Enrique González Martínez
 
 
 
 

    Dicen los franceses con certera metáfora: "Los muertos van aprisa"; entiéndase: hacia el olvido. El novelista Jules Romains trazó de mano maestra ese proceso en su libro Muerte de alguien: la súbita importancia que el fallecido adquiere entre quienes le conocieron; el trastorno que el proceso produce; las obvias reflexiones del coro laudatorio en el cortejo fúnebre; el rápido olvido, en fin, bajo la presión de los quehaceres, los placeres y los sinsabores cotidianos.

    En el mundo literario a esta ley se añade otra, peculiar: nuevas corrientes intelectuales acaparan la atención, desviándola de lo que Alfonso Reyes llamó el "pasado inmediato", y sólo años después sobreviene para los escritores verdaderamente grandes lo que podría denominarse " la resurrección".

     La gloria reviste sobre todo modalidades cívicas: entre nosotros, Rotonda de los Hombres Ilustres, nombre a una calle, a una escuela, a una biblioteca pública; más tarde, las tesis de licenciatura o doctorado; en fin, el solemne mausoleo que es la edición de las "Obras Completas".

    La poesía de hoy se ha desviado por completo de la corriente que a su vez, mediaba la segunda década del siglo, se apartó del modernismo. Figura señera en aquella corriente fue Enrique González Martínez, en su tiempo el mejor poeta de México, ya que no el más nuevo, pues éste lo fue Juan José Tablada con sus hai-kais y sus poemas ideográficos, hasta que Ramón López Velarde impuso el centelleo de sus metáforas y su opulenta riqueza verbal.
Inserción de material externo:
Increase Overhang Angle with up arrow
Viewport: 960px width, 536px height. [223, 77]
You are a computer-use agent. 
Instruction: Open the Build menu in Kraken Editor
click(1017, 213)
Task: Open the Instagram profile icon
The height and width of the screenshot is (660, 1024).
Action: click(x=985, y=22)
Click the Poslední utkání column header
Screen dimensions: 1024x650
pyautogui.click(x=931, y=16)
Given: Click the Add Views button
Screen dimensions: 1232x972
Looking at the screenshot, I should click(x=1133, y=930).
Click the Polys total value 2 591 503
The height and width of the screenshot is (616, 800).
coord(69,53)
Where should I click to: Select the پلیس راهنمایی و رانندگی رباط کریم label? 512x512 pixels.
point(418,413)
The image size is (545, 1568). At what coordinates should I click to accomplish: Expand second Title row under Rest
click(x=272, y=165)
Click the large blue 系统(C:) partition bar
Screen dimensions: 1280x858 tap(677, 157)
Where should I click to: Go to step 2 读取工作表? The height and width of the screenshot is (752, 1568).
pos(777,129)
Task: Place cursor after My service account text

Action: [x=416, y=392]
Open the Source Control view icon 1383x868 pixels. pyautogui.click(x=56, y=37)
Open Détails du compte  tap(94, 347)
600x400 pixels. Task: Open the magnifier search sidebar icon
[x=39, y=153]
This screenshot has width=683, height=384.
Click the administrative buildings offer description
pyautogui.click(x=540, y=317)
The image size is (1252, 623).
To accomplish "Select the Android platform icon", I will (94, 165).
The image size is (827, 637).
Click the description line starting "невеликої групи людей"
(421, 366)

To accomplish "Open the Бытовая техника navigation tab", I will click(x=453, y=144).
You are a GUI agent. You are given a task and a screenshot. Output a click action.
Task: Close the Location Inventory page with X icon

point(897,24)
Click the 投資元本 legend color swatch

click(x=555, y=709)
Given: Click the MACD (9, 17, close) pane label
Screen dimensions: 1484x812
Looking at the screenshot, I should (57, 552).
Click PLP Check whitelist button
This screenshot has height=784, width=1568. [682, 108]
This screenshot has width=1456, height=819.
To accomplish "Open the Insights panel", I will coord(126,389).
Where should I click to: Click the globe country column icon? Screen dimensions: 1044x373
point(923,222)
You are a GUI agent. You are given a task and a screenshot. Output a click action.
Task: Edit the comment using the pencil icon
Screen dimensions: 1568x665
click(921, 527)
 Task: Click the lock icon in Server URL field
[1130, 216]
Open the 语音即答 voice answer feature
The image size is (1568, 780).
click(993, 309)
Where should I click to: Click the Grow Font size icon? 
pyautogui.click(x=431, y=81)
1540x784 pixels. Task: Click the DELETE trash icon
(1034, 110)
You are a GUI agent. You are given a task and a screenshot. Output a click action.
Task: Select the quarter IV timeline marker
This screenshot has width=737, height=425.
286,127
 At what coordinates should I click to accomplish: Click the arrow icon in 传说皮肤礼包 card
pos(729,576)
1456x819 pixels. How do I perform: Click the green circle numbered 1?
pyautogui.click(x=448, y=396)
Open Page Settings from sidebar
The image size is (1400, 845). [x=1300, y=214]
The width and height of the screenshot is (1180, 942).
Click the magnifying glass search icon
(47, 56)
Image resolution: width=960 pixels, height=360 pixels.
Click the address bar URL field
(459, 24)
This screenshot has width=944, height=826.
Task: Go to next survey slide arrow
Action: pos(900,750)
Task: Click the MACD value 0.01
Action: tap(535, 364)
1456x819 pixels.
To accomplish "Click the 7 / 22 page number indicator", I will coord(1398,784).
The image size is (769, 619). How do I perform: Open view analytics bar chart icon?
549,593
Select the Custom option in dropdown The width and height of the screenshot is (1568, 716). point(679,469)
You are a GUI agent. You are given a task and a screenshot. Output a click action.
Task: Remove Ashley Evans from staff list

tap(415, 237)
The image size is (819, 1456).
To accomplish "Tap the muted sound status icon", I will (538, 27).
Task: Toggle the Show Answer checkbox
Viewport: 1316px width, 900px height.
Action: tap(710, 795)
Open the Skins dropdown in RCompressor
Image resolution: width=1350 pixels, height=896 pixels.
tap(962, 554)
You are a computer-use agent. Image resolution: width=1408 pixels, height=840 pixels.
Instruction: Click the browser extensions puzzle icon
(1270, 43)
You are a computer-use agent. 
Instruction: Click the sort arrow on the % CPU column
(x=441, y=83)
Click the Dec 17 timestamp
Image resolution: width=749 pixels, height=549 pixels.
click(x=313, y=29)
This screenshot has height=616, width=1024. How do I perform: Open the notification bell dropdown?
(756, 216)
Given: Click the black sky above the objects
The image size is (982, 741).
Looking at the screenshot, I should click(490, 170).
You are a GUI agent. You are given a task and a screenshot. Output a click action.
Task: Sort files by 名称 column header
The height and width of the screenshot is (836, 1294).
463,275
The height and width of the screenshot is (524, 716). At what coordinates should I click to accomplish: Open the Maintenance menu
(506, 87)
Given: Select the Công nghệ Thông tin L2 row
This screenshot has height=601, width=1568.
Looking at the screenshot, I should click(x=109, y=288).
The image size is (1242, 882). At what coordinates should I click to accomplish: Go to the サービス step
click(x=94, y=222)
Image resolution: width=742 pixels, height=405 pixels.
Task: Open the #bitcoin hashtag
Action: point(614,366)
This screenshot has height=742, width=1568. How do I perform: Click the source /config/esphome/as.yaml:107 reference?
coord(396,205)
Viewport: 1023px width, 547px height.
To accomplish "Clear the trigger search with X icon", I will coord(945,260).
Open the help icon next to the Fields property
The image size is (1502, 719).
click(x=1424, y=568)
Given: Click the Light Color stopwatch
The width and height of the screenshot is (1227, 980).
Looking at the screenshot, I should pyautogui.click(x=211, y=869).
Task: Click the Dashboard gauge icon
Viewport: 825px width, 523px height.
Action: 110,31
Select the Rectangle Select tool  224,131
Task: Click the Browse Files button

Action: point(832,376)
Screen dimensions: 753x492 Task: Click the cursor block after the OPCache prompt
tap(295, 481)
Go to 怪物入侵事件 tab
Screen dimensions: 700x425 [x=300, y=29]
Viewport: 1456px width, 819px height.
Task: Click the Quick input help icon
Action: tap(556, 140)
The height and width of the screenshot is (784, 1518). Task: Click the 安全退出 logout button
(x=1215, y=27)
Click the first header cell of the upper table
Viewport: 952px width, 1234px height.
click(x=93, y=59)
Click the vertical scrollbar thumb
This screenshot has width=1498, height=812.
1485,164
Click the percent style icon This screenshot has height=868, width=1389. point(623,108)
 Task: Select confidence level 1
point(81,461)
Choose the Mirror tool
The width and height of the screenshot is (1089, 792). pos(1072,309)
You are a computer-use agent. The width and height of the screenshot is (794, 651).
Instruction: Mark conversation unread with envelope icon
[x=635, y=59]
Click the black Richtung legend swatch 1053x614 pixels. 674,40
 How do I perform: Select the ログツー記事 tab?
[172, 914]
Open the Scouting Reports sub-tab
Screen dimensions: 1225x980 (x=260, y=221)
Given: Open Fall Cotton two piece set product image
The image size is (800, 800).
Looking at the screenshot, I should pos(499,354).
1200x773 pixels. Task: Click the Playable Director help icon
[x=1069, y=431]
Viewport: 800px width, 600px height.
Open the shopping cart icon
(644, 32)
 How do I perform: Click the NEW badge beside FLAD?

      Su aportación a nuestra poesía lírica fue pronto apreciada, al punto que en 1912, aunque ya contaba treinta y un años de edad, fue electo presidente del Ateneo de la Juventud; disuelta aquella agrupación, los poetas jóvenes le reconocieron como Maestro. En la poesía mexicana de su tiempo - años de 1911 a 1925- fue la cumbre. Su influencia era entonces notoria, e incluso López Velarde, que tan lejos parece de él, confesaba: "Yo, entre muchos, le debo enseñanza". Pero todas las influencias son transitorias; otras corrientes - dicho queda- fluyeron: las innovaciones de Tablada; las de López Velarde, con la polifonía de su orquestación verbal; incluso la atinadamente llamada "Estridentismo".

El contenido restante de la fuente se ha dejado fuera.